**Texte fourni:**
____

Andreas Moor, Département des sciences et de l'ingénierie des biosystèmes, ETH Zurich
Le sang est d'abord enrichi en nutriments dans les intestins avant d'arriver au foie, qui métabolise les nutriments. Pour les cellules cancéreuses colorectales, le foie est la dernière étape. « Elles se retrouvent piégées dans le réseau capillaire du foie », explique Moor.
Costanza Borrelli, doctorante, et d'autres membres de l'équipe de Moor ont désormais montré que les cellules hépatiques jouent également un rôle important dans la capacité des cellules cancéreuses qui s'y trouvent à coloniser leur nouvel emplacement. La science sait depuis plus d'un siècle que, tout comme les graines de plantes dans le sol, les cellules cancéreuses dépendent de leur environnement, mais on ignorait jusqu'à présent quels mécanismes moléculaires jouent un rôle à cet égard.

____

**À faire:**
**a.** D'après le texte sur les cellules cancéreuses et le foie, où les cellules cancéreuses colorectales se retrouvent-elles piégées ?
**b.** Recopiez fidèlement le passage du texte sur les cellules cancéreuses et le foie qui va de « Andreas Moor, Département » jusqu'à « à cet égard. ».
Les lignes n'ont rien à voir avec ce qui est demandé ici.

____

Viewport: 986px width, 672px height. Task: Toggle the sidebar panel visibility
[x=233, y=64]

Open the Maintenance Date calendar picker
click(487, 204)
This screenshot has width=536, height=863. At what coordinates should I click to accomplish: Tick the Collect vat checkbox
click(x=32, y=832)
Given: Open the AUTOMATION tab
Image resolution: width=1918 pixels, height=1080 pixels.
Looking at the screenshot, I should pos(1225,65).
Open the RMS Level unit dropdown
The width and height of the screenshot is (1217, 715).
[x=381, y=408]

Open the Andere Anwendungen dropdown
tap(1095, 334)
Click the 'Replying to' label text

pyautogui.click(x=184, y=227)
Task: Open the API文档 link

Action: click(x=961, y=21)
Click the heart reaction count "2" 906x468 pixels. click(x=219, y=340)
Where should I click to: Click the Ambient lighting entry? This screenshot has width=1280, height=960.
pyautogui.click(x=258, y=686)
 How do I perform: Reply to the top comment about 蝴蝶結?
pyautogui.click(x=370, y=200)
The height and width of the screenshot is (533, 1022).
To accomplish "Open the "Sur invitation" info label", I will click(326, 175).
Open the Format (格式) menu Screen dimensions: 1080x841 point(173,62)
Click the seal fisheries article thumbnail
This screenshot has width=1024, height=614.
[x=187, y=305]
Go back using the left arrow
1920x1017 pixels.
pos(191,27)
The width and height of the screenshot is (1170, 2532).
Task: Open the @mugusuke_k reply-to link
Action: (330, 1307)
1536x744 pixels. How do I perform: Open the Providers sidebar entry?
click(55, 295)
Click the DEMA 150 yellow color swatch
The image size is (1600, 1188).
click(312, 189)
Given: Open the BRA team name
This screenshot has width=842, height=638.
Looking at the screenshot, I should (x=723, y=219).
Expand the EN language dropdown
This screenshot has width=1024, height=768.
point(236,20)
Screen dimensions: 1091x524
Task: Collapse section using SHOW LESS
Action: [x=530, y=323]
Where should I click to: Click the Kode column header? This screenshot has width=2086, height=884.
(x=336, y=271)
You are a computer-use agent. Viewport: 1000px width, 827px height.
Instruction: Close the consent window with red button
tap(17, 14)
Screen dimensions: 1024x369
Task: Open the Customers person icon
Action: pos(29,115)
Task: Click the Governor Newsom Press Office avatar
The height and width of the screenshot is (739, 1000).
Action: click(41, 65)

____

**Réponses par tâche:**
**a.** Dans le réseau capillaire du foie.

**b.**
Andreas Moor, Département des sciences et de l'ingénierie des biosystèmes, ETH Zurich
Le sang est d'abord enrichi en nutriments dans les intestins avant d'arriver au foie, qui métabolise les nutriments. Pour les cellules cancéreuses colorectales, le foie est la dernière étape. « Elles se retrouvent piégées dans le réseau capillaire du foie », explique Moor.
Costanza Borrelli, doctorante, et d'autres membres de l'équipe de Moor ont désormais montré que les cellules hépatiques jouent également un rôle important dans la capacité des cellules cancéreuses qui s'y trouvent à coloniser leur nouvel emplacement. La science sait depuis plus d'un siècle que, tout comme les graines de plantes dans le sol, les cellules cancéreuses dépendent de leur environnement, mais on ignorait jusqu'à présent quels mécanismes moléculaires jouent un rôle à cet égard.